/---

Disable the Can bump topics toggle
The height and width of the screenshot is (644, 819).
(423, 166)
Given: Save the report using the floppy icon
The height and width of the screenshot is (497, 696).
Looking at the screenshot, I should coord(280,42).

\---

In the listing above, the line containing "The height and width of the screenshot is (497, 696)." and all lines after it are to be restated word for word.

[RESPONSE BOX]:
The height and width of the screenshot is (497, 696).
Looking at the screenshot, I should coord(280,42).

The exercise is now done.